Vi è anche un signore su un piccolo castellino sopra una rupe, se si chiede l’ingresso nessuno
risponde, nessuno esce e nessuno entra eccetto il prete del villaggio, padre Lotario, per celebrare
messa al signore di Vogogna.

Il paese sembra essere prospero nonostante tutto, sembra che la carestia e la piaga nera non siano
giunti in quelle zone. Di notte si sentono rumori raccapriccianti nei boschi. La famiglia dei giovani
è quella dei Barti, fabbri ferrai da generazioni, essi potrebbero sapere qualcosa. Nessuno di notte si
avventura nel bosco e se si fa attenzione si ci rende conto che in quel paese non esiste un cimitero.
La domenica si celebra messa, ma la domenica notte in riva a un lago dentro il bosco padre Lotario
celebra qualcos’altro una creatura che si dice un’antica dea delle Alpi Elvetiche, l’entità si fa
chiamare Ceturia e ha le sembianze di una donna molto alta con braccia e gambe innaturalmente
lunghe con al posto della testa un teschio di un grande cervo.
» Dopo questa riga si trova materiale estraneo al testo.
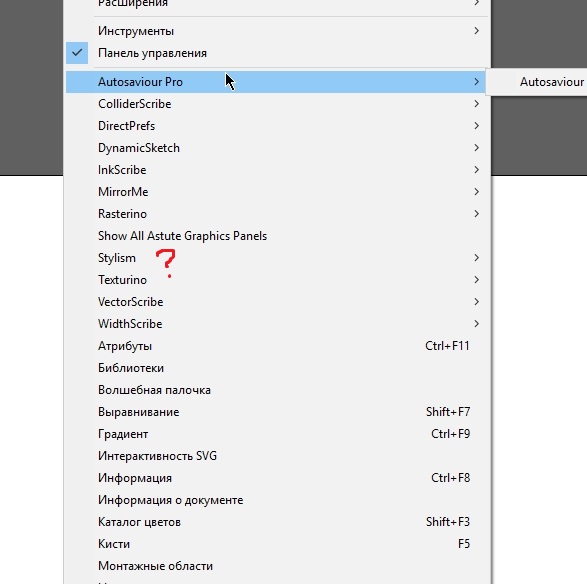Open the Библиотеки panel
This screenshot has width=587, height=584.
[x=278, y=368]
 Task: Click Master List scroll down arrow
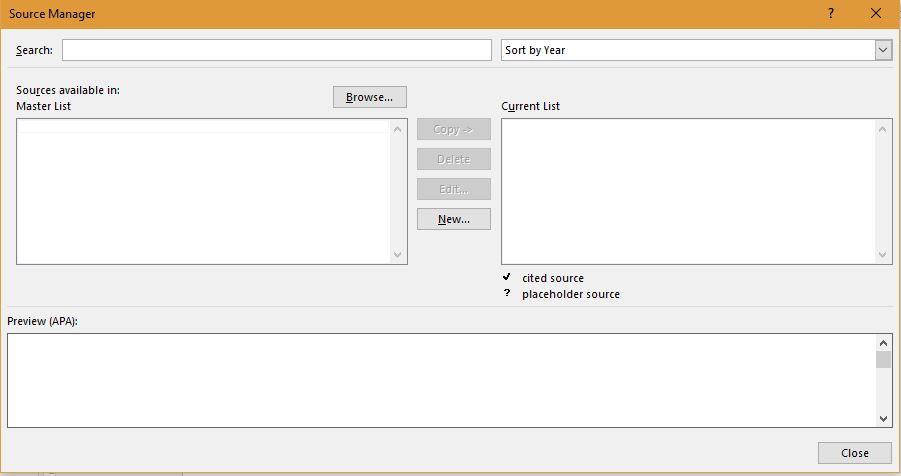(398, 255)

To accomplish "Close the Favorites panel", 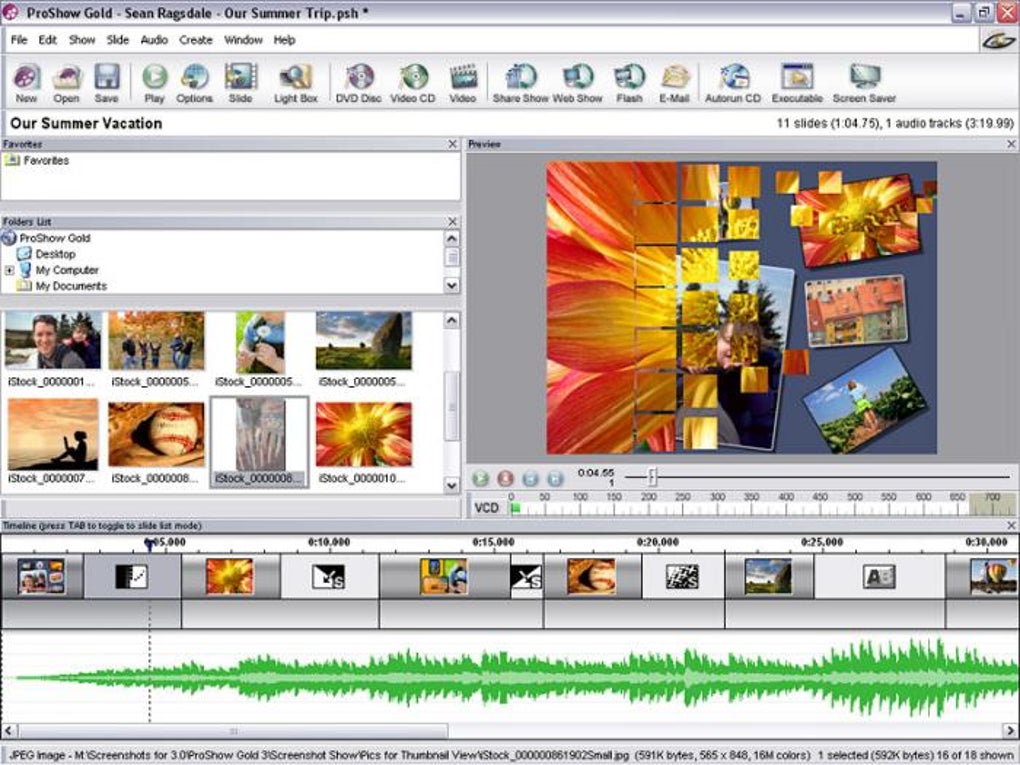I will (452, 145).
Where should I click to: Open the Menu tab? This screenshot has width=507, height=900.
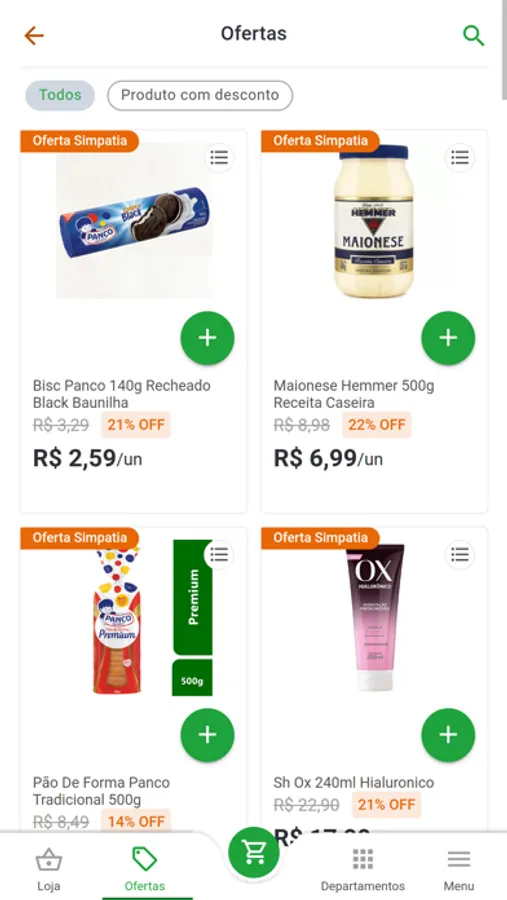click(x=459, y=868)
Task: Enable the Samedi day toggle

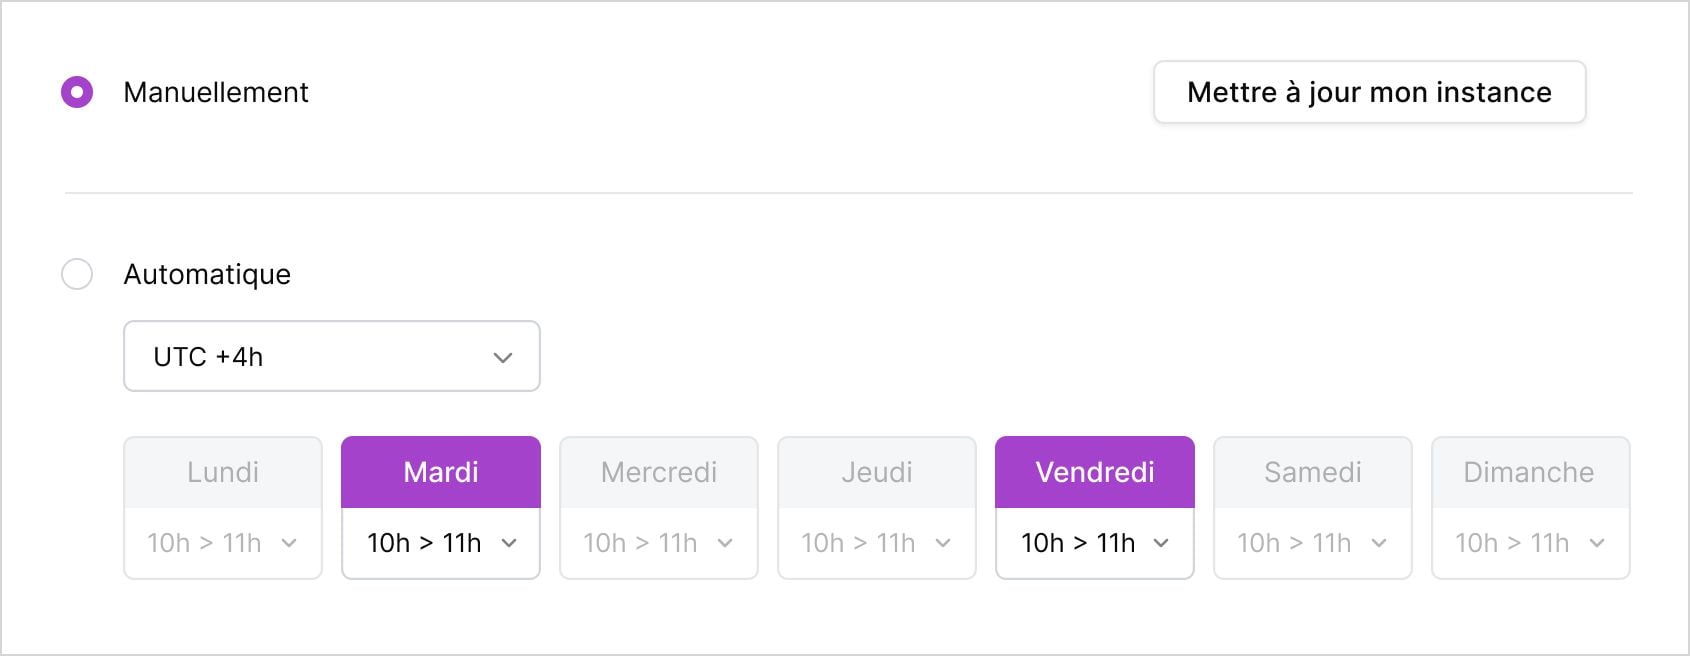Action: [1313, 472]
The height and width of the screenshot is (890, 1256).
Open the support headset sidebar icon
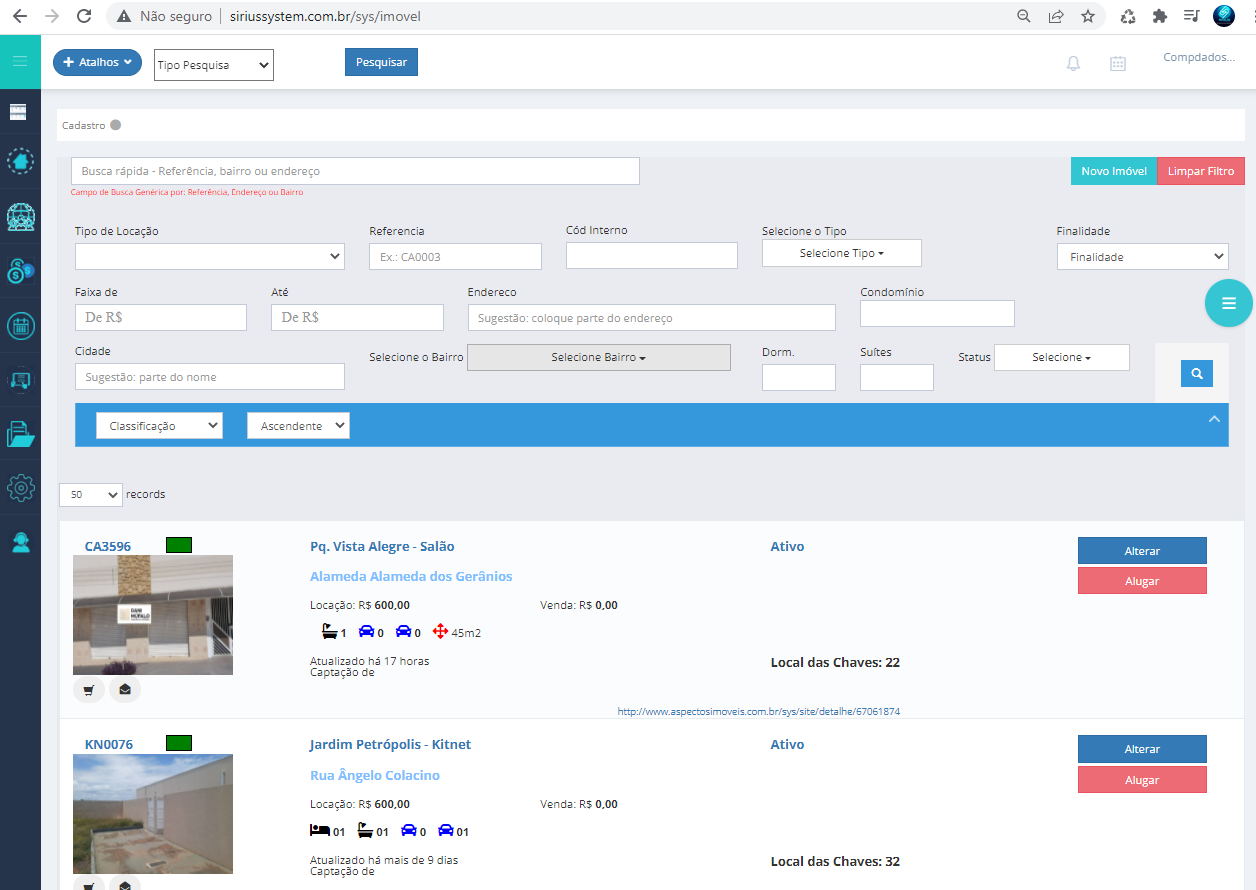20,542
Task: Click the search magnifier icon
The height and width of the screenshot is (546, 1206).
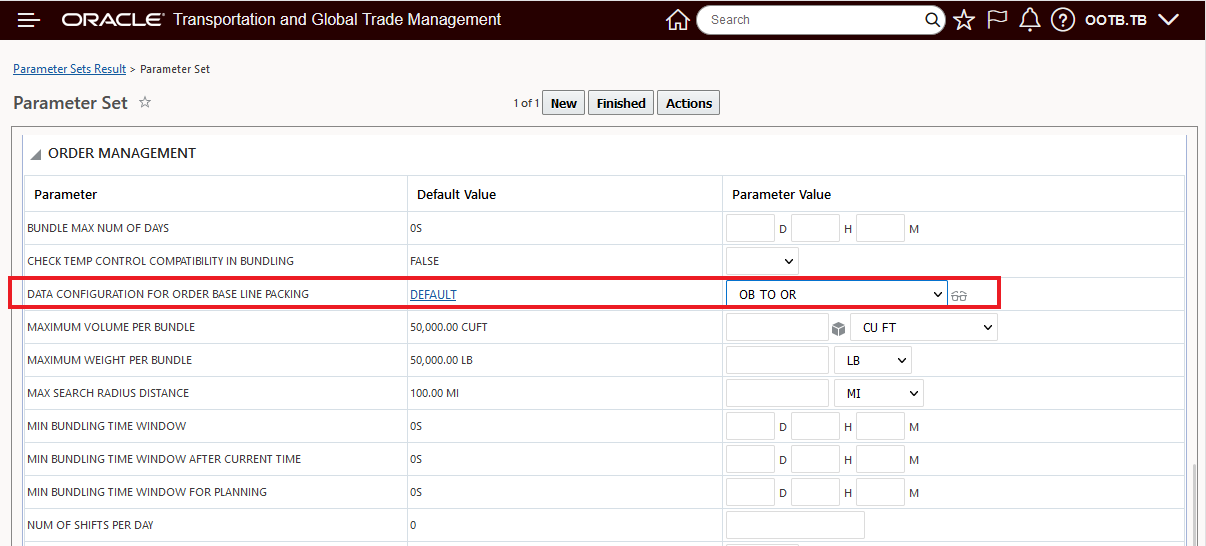Action: (932, 20)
Il popolo gli rende omaggio e sacrifica
i corpi dei morti dentro il lago dove lei si nutre, in cambio lei rende prospero il posto e lo protegge
dalla malattia.

Il signore di Vogogna sembra essersi opposto in precedenza a Lotario, ma essi lo stregò attraverso
rituali occulti rendendolo una mostruosità che egli nutre ogni giorno nel suo castello.

I fuochi altro non sono che i nuovi sudditi di Ceturia e i sospiri le loro voci e il pentolame le loro
catene e collari di ferro, ai quali vengono assicurati agli alberi e arbustiper non lasciare mai la
foresta, divenendo essi stessi parte della forma finale di Ceturia stessa, una massa informe di corpi
vegetali

Nel viaggio di ritorno il gruppo si imbatte in un uomo dalla pelle scura, con il corpo tatuato, che
fugge da delle guardie genovesi lungo la strada per Lucca.